What drives your pay-packet
While performance is often cited as the main driver for a pay increase–or lack of it –salaries live in a more complex environment, writes Ruchi Hajela.india Updated: Feb 26, 2008 01:54 IST
Money, so they say
Is the root of all evil today
But if you ask for a raise
It’s no surprise that they’re
Giving none away…
So sang British rock band Pink Floyd in the 1970s. It must ring true for many employees even today, as the country’s corporate sector workers ready to see what a new financial year has in store for them. March is for appraisals and reviews and April is for pay hikes.
Appraisal time is round the corner and it’s only human to look forward to a good hike. While there’s no getting around working hard, there are other factors that influence your increment as well. It is wise for employees to know that.
“A salary hike largely depends on an individual’s performance, his skills and knowledge and the scope and impact of his job,” says Sandeep Chaudhary, Business leader, Hewitt Rewards Consulting Practice, India. Companies may have different policies for appraisal but a performer needn’t worry. “Organisations have differing incentive, bonus schemes and even salary break-ups but at the end of the day everything boils down to one’s performance on the job,” E Balaji, Chief Operating Officer, Ma Foi Management Consultants Limited, told Hindustan Times.
Human Resource professionals in many companies agree. “In Accenture, salary hikes are primarily linked to the performance of an employee, where performance is assessed based on an individual or team’s contribution or on a business unit’s results,” Sandeep Arora, Managing Director, Accenture Delivery Centres for Technology, India told Hindustan Times. He added that employees who are aware of a performance pay plan not only show better individual performance but also can explain it to their colleagues.
Performance, in fact, is more important than just the number of years of experience, experts say. “A better qualified and a better performing candidate might walk away with a much higher increment when compared with someone with higher levels of experience but relatively lower on qualification or performance,” says Rajesh A R, vice-president at staffing firm TeamLease Services.
Other than your performance, a demand and supply gap of talent also affects how you would be compensated. “Many sectors are faced with a shortage of talent, which has resulted in a war for talent between organisations, with pay hikes being used as a mighty weapon,” says Balaji. He adds, “Organisations try to lure talent with attractive pay packages and an employee-friendly salary break-up.”
Money is still a key driver. A recent survey on salary projections released by Hewitt Consulting India reveals that about 76.1 per cent quit their existing jobs due to higher compensation offered by other companies.
Considering the fact that companies within the same industry are fighting for the same talent pool, a company has to benchmark its compensation with what others within the same and adjoining industries are offering. “External market and market inflation also affect compensation,” says Hewitt’s Chaudhary.
For instance, a recent report released by industry chamber Assocham based on the third quarter results of top IT companies revealed that these companies have reduced the average growth rate of their wage costs to half as compared to the previous year.
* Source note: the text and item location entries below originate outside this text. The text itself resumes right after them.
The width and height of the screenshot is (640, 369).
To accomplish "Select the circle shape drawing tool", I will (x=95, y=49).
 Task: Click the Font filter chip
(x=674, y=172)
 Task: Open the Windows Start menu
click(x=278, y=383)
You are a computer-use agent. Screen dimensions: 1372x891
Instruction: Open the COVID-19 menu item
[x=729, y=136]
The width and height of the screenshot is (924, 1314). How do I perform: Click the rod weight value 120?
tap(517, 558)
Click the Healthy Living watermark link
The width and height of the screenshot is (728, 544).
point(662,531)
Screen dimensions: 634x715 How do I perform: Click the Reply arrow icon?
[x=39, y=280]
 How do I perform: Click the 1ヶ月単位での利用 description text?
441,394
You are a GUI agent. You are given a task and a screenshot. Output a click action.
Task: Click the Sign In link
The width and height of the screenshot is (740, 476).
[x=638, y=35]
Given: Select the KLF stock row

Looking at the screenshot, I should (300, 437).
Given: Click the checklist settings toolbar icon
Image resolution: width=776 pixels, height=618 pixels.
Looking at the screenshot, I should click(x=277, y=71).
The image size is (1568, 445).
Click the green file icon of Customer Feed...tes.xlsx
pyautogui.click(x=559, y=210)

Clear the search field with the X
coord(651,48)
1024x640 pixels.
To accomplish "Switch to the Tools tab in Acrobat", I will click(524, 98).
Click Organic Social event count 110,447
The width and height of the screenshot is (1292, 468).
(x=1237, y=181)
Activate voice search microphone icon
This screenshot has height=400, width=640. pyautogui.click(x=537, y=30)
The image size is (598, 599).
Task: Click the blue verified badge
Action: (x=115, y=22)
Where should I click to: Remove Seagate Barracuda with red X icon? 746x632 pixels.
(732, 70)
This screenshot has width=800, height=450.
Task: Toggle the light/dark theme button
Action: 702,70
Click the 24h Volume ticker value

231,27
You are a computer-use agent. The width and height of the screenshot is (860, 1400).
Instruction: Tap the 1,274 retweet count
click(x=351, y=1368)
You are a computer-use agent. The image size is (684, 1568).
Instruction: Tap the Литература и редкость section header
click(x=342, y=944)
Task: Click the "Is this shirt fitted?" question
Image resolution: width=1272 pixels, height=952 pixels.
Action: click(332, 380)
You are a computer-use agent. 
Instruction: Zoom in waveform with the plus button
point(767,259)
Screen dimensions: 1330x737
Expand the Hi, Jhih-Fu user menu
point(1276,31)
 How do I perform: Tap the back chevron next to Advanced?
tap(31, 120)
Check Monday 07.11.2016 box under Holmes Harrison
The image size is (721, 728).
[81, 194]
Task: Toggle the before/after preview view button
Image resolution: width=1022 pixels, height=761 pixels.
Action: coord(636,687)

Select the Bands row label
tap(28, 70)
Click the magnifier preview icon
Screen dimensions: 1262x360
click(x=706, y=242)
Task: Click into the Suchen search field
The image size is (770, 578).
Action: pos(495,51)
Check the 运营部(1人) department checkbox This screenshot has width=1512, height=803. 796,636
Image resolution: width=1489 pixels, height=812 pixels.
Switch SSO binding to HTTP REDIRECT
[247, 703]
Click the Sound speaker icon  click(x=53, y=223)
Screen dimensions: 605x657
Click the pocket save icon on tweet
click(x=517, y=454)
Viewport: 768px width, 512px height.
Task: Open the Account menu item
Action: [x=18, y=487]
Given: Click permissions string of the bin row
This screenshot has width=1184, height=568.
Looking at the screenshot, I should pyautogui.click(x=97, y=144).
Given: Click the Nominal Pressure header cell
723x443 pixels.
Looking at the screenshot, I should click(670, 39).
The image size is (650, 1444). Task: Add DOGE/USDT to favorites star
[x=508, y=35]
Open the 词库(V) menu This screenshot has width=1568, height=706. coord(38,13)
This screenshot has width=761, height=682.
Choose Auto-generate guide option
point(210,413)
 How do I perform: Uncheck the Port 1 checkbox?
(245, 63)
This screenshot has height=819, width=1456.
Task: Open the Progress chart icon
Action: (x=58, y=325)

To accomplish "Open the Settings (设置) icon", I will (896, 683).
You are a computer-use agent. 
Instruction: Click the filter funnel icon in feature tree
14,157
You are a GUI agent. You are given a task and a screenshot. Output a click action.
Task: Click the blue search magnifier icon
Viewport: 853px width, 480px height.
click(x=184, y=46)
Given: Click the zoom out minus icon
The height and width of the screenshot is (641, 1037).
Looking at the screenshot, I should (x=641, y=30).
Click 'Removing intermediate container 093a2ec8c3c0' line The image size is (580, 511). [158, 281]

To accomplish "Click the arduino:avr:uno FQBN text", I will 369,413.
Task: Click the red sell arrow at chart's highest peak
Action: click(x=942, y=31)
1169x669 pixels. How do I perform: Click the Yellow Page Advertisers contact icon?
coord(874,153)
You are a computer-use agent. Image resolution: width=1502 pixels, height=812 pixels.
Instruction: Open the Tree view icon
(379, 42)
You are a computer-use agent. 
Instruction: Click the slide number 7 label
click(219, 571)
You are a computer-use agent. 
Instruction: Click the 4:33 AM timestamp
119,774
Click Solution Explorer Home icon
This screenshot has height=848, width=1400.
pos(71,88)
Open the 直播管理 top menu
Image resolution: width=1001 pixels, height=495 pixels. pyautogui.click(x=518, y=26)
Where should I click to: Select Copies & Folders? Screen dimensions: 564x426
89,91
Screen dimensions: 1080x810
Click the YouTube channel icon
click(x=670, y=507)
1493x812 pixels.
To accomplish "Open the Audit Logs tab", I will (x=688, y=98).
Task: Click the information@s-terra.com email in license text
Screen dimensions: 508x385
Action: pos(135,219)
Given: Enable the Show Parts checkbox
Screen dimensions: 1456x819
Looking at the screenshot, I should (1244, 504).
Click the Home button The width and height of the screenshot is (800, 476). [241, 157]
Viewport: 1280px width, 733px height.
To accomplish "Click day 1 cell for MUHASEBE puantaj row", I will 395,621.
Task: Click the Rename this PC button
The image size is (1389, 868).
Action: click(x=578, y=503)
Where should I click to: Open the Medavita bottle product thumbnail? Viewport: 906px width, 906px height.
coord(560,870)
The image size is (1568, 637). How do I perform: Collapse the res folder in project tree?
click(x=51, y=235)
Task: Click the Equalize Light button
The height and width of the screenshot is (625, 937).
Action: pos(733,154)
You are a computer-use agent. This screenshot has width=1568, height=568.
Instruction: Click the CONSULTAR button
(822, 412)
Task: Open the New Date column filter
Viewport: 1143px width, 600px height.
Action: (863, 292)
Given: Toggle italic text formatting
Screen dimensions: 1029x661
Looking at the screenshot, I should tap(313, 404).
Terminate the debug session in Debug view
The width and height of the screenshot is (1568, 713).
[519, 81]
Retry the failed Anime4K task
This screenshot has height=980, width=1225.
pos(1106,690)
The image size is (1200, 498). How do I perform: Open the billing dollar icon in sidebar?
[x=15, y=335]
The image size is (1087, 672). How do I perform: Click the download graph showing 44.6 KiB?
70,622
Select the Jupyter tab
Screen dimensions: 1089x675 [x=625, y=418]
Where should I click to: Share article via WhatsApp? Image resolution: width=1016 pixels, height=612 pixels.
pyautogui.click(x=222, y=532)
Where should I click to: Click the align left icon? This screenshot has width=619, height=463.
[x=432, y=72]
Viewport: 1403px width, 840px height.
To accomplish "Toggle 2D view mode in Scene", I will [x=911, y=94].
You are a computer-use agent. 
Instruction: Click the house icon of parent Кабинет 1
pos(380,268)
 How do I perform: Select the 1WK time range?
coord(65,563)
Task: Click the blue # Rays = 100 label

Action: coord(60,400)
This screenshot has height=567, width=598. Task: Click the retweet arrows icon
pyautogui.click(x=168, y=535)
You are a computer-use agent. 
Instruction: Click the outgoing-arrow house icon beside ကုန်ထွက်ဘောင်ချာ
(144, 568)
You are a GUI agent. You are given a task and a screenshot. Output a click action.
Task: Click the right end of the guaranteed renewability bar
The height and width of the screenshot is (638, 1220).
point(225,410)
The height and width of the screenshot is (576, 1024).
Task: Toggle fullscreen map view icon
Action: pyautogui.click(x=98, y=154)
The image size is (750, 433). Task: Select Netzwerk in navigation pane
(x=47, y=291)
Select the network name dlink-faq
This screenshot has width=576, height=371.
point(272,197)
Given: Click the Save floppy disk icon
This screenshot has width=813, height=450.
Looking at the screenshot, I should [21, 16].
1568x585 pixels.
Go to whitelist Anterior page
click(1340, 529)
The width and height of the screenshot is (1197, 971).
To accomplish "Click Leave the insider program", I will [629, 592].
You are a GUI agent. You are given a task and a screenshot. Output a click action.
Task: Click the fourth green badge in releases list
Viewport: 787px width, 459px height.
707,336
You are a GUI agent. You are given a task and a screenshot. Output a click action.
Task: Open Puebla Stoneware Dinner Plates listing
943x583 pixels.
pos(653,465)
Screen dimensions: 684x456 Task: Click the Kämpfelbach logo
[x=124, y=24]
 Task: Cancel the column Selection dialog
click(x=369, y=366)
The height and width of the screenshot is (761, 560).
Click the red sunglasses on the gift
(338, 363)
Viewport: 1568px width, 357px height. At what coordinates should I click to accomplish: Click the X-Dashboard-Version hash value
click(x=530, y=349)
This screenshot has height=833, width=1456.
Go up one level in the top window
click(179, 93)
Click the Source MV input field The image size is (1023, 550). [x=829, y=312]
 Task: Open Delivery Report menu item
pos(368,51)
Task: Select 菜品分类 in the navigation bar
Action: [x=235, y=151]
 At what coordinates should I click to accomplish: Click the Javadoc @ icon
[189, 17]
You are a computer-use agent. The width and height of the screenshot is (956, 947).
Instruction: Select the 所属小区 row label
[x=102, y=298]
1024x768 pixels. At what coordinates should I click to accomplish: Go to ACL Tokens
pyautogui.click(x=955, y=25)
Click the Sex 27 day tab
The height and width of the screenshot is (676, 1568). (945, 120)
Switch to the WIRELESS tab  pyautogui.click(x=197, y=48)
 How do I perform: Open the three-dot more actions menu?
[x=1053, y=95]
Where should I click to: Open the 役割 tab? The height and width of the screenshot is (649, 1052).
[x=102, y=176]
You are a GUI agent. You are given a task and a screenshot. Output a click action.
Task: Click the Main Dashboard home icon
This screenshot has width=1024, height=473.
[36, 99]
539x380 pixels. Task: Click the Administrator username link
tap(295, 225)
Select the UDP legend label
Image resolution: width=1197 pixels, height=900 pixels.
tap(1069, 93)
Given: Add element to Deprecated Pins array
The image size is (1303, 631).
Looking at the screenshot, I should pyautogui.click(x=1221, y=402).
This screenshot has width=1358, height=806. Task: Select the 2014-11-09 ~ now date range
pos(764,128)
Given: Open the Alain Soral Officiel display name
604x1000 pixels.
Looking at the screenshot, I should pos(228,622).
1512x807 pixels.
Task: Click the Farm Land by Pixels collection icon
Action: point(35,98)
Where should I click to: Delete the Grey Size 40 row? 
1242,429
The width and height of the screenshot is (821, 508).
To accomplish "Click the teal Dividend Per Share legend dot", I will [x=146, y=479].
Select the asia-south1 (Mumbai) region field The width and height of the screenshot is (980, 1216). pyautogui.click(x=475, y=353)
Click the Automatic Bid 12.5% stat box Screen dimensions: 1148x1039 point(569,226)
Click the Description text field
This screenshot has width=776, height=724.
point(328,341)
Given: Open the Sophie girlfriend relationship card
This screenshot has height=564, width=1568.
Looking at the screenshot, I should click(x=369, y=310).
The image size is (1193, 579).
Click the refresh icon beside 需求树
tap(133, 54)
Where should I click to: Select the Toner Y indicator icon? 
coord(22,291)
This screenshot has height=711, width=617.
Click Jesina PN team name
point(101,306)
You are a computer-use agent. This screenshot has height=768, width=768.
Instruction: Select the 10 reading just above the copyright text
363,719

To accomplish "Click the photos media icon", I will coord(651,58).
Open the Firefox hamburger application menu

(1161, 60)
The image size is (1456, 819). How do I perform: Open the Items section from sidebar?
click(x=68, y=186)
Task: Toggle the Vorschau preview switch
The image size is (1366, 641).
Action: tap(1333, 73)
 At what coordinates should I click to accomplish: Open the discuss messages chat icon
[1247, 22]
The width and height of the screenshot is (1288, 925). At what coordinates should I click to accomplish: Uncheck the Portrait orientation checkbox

Very clearly, the appreciating value of the rupee has been the external factor that has led to this in key export-oriented industries like IT and IT-enabled services.
A salary hike also depends on a company’s performance in the year gone by and its growth plans for the future. “If a company has not done well and doesn’t have great plans for the coming year, it won’t focus much on employee compensation. However, if a company hasn’t done well but has a long way to go in the coming year it will be more aggressive on the compensation front,” explains Naresh Malhan, Managing Director, Manpower India.
While there is no denying that money is the most obvious factor that indicates your worth to the company, don’t lose heart in case you don’t get the hike you are expecting. Retaining their talent pool and at the same time keeping HR costs low is a constant challenge for HR managers who are looking beyond money to keep employees motivated to stay on. “In my opinion salary hike contributes to not more than one-fourth in retaining employees and factors such as a company’s consistency, the work culture, how an individual’s contributions are recognised and how much personal interest the organisation takes in people are also important to retain employees,” Malhan said.
Other than frills like a swanky office and a fat pay packet, subconscious needs like job satisfaction and enjoying one’s work are crucial. “The biggest downside of focusing only on salary hikes is being short sighted about career prospects that are better in the long run,” says Rajesh. Experts are of the view that money becomes secondary as one rises up the ladder and looks for more satisfying factors at work–such as self-esteem and self-actualisation. So, while money is a big motivator for you to work, it shouldn’t be the end of you.